The objective of this study was to assess the prognostic value of MTV in patients treated with primary surgery for OCSCC.
Ethics approval was granted by the University of Alberta’s Health Research Ethics Board (HREB) and the Alberta Cancer Board.
Treatment in Alberta with curative intent
Residents of Alberta > 18 years of age
PET-CT Scans prior to curative treatment
Previous HNC with or without treatment
Refusal of prescribed treatment
Treatment with palliative intent
Incomplete data sets from chart review
All patients diagnosed with an OCSCC within the Capital Health Zone in Alberta between January 1, 2008 and January 1, 2012 were identified in the Alberta Cancer Registry (ACR). The ACR, established in 1942, is a population-based registry that records and maintains data of all new cancer cases, their treatments, and resulting deaths occurring in the province. The ACR is operated by Alberta Health Services Cancer Care and follows patients longitudinally and prospectively .
Demographic, survival and clincopathologic data were extracted from the ACR database. A physical review of outpatient, inpatient, and cancer clinic records was undertaken to confirm data accuracy and extract relevant patient, tumour, treatment, follow-up, survival data, as well as Eastern Cooperative Oncology Group (ECOG) performance scores . Charlson Comorbidity Index (CCI) scores, which were not included in the ACR database, were calculated using relevant comorbidities taken from chart review . Date of diagnosis was defined as the date of pathologically confirmed OCSCC.
Staging of the tumours was clinical and according to the seventh edition of the American Joint Committee on Cancer (AJCC) TNM staging manual .
All patients underwent curative surgical resection consisting of tumor ablation with variations of primary closure, locoregional or free tissue transfer reconstruction, and uni- or bilateral neck dissection. Patients receiving RT or CRT for distant metastases or palliation were not included. S-RT patients underwent surgical resection and adjuvant RT within 6–8 weeks post-operatively. S-CRT patients received surgical resection followed by adjuvant CRT within 6–8 weeks of their operation.
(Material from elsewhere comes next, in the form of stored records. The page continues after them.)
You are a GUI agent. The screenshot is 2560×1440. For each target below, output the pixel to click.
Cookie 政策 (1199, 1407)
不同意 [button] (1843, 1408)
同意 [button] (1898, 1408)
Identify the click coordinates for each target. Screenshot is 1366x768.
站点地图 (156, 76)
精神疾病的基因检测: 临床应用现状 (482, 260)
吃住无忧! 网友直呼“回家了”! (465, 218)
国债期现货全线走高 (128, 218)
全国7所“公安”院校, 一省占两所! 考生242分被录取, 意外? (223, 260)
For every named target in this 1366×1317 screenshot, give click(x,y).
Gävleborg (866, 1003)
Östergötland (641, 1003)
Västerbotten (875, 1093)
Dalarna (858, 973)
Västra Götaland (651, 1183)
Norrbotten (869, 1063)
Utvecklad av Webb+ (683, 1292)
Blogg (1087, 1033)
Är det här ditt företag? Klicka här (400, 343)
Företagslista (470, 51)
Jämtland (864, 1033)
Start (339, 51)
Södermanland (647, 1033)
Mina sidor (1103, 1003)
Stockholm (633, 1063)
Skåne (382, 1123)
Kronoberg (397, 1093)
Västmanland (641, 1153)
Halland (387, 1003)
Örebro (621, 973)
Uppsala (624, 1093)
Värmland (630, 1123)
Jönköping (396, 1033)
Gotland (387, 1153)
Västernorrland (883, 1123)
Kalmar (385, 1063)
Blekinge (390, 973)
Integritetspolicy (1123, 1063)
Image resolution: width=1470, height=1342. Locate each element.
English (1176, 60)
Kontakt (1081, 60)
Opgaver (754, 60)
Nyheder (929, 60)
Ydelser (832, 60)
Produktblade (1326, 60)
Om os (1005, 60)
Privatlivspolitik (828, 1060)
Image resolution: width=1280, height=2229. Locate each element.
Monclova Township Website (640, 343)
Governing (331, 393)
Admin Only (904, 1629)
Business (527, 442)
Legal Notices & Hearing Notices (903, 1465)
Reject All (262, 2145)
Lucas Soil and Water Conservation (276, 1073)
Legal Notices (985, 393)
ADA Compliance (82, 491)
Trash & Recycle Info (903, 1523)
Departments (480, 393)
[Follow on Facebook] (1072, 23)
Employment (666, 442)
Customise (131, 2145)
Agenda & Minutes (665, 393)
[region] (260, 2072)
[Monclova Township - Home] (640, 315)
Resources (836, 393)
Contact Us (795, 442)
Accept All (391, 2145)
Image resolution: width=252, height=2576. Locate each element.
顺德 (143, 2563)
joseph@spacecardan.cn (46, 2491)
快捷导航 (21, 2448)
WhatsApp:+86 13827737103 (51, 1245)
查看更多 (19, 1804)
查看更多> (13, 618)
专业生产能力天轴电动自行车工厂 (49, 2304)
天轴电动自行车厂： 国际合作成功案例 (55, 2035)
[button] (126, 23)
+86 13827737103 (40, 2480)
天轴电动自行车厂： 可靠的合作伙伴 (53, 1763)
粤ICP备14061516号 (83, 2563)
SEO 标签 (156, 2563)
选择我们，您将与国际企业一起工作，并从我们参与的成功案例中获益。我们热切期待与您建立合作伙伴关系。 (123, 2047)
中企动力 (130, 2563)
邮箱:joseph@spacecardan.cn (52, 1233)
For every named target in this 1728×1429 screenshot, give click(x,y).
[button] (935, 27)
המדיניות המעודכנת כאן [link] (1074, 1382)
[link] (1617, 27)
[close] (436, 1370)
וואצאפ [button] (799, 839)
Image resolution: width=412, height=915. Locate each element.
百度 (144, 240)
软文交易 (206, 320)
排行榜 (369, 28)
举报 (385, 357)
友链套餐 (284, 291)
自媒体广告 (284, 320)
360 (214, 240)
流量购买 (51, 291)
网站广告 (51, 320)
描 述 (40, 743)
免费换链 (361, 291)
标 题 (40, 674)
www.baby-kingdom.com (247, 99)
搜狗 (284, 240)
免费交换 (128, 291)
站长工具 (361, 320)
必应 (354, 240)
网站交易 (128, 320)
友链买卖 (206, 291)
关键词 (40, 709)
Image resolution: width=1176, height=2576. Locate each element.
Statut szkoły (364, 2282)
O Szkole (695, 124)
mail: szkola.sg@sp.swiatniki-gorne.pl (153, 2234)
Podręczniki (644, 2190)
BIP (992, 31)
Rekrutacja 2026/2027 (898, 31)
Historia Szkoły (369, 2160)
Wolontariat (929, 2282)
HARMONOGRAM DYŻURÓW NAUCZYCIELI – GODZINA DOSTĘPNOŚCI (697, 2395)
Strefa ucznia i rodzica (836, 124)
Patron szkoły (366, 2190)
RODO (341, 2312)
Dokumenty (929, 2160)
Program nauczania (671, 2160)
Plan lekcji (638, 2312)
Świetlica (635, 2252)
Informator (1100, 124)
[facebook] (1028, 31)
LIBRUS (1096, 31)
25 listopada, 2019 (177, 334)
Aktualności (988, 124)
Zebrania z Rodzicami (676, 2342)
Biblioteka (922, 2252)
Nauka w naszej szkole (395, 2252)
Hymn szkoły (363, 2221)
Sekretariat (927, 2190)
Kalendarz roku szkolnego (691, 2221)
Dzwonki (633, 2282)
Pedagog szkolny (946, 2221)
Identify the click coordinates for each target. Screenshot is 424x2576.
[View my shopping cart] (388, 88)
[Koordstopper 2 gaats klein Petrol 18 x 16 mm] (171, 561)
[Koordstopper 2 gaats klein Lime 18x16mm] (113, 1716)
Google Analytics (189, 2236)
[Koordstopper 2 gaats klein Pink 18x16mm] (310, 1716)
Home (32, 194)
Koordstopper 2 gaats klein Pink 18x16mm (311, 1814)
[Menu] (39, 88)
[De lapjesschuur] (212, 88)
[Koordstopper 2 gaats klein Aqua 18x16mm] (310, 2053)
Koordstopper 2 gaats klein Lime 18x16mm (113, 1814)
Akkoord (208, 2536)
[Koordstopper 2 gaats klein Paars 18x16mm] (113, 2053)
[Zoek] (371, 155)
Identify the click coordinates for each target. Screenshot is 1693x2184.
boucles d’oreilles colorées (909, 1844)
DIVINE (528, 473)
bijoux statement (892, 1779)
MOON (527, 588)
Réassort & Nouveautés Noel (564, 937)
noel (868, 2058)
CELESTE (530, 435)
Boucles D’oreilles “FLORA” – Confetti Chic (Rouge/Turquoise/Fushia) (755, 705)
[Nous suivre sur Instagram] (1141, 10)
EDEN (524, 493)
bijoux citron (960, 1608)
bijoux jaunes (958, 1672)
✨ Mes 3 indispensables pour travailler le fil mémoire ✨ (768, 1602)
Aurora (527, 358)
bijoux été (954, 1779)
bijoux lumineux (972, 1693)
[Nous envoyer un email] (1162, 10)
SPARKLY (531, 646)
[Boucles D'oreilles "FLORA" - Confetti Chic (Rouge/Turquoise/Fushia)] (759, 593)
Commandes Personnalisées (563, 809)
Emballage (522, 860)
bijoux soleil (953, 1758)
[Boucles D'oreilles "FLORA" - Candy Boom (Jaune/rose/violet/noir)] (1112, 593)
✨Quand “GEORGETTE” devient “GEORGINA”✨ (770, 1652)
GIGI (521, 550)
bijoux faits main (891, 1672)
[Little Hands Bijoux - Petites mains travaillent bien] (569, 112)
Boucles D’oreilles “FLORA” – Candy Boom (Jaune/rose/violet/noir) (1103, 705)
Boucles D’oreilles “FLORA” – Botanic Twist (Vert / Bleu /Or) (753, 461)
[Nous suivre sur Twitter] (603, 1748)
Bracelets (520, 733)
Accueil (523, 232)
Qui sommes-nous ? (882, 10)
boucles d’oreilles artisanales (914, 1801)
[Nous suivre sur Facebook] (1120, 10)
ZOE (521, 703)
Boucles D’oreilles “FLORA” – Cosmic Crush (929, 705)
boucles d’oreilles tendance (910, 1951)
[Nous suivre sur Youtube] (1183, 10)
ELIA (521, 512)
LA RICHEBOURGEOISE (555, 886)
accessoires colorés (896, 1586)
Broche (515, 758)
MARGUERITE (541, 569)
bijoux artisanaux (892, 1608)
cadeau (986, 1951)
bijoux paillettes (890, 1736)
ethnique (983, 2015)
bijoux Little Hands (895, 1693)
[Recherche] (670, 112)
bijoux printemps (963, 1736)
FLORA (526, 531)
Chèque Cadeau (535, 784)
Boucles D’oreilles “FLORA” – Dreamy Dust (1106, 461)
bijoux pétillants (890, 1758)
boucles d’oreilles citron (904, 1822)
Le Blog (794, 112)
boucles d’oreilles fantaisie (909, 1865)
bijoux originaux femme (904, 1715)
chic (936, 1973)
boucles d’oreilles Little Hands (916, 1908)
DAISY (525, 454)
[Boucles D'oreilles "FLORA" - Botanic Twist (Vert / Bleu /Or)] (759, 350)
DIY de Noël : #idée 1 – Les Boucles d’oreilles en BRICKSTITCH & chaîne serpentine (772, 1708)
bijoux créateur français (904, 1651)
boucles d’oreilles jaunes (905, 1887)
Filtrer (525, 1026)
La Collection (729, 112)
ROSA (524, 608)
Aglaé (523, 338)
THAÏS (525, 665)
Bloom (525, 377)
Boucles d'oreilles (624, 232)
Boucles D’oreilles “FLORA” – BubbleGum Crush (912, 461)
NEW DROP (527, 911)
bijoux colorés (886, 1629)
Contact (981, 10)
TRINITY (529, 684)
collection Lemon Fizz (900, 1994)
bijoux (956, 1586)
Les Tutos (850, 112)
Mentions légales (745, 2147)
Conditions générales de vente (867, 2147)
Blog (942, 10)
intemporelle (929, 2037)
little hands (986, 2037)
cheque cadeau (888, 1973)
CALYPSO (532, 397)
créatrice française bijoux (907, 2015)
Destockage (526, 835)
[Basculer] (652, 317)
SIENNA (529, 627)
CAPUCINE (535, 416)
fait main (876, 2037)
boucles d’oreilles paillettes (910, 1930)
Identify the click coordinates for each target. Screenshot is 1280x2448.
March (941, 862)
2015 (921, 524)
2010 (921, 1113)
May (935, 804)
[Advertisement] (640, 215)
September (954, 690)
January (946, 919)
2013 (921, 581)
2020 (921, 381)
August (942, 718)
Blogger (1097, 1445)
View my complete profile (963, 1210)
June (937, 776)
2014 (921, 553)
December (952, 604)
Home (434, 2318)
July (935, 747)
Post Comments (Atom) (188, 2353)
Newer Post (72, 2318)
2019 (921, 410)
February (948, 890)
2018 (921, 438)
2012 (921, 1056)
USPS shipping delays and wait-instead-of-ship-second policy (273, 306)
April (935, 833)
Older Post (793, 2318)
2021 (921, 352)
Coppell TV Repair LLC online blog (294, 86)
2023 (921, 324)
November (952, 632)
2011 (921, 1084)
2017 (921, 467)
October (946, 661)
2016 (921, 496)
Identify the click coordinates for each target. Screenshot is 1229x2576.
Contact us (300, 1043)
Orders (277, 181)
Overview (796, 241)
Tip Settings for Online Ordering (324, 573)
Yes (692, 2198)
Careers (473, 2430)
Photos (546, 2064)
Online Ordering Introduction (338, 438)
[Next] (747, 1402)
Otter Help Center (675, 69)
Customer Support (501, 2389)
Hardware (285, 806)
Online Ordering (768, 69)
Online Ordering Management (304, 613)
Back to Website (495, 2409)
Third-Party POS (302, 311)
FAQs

Single agent cisplatin or carboplatin based CRT protocols were used exclusively for all patients.
PET-CT imaging protocol
All patients were scanned using a Gemini TF 16-slice PET-CT scanner system (Philips Healthcare, Andover, MA). Patients were fasted a minimum of 4 hours before imaging (typically from midnight the night before). 18F-fluorodeoxyglucose (FDG) was injected intravenously at a dose of 5.18 MBq/kg. A 60-minute uptake period was waited prior to imaging.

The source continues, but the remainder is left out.